--- Task requirements ---
Set down the line containing "Open the filter" and every line that follows it in the listing below, exactly as written and with nothing added.

--- Extracted records ---

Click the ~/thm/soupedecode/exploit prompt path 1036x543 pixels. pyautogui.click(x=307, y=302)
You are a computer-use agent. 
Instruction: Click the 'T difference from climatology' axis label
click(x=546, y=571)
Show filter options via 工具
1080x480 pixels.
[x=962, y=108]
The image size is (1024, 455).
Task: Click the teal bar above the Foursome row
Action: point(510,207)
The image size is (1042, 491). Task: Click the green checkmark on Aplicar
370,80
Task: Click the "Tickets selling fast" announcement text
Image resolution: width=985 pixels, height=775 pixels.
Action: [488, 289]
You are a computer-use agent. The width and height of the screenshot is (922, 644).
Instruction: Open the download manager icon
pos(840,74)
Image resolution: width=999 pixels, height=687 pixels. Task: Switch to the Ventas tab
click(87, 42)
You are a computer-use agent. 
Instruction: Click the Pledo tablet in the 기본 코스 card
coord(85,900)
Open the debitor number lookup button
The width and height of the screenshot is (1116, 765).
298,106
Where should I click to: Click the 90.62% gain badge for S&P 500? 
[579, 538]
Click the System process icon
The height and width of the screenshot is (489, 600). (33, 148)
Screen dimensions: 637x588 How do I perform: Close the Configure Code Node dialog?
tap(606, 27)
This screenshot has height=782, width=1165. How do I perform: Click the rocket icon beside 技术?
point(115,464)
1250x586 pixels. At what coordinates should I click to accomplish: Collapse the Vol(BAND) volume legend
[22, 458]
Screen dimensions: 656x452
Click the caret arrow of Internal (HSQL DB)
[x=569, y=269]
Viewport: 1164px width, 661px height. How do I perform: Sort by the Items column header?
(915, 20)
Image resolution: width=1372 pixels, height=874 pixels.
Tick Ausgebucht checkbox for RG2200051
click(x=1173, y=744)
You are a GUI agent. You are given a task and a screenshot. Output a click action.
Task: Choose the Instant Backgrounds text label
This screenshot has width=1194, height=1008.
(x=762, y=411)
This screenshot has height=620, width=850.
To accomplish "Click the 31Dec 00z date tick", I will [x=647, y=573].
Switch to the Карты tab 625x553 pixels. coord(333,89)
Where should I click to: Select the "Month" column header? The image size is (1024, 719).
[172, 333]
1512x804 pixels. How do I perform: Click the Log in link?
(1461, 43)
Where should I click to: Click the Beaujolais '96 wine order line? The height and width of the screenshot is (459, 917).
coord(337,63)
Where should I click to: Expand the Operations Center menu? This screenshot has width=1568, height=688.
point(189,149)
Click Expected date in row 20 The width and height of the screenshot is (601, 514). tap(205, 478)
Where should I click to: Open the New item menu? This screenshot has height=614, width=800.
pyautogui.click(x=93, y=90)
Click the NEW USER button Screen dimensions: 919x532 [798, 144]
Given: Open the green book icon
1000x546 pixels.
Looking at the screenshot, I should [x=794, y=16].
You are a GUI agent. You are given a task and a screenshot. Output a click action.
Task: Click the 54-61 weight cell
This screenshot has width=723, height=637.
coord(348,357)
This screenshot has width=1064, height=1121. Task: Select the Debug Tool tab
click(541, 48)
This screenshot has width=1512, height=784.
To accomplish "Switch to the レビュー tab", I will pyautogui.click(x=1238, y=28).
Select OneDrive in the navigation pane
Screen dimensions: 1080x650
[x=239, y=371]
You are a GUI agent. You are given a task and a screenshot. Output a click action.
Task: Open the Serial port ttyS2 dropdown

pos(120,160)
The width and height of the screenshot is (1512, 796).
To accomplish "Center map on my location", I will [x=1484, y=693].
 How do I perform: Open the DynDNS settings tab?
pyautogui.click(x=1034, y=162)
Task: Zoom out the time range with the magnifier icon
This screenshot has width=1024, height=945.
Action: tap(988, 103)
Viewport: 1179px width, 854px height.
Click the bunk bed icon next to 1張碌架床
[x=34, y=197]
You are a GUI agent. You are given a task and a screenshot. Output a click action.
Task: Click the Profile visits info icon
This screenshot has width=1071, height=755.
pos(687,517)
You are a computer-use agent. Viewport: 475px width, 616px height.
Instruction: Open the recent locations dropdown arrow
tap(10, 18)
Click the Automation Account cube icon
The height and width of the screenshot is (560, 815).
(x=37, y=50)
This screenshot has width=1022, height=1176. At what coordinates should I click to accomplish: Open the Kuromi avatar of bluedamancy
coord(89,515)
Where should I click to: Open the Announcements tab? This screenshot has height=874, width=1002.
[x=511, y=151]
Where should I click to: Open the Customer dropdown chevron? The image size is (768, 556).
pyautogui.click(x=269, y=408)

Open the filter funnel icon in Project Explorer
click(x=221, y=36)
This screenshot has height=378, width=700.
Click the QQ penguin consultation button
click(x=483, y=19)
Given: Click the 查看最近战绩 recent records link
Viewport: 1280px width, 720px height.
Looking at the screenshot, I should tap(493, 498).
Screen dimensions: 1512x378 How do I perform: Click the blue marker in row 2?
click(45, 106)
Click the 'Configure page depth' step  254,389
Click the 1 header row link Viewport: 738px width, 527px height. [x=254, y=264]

--- Written answer ---
Open the filter funnel icon in Project Explorer
click(x=221, y=36)
This screenshot has height=378, width=700.
Click the QQ penguin consultation button
click(x=483, y=19)
Given: Click the 查看最近战绩 recent records link
Viewport: 1280px width, 720px height.
Looking at the screenshot, I should tap(493, 498).
Screen dimensions: 1512x378 How do I perform: Click the blue marker in row 2?
click(45, 106)
Click the 'Configure page depth' step  254,389
Click the 1 header row link Viewport: 738px width, 527px height. [x=254, y=264]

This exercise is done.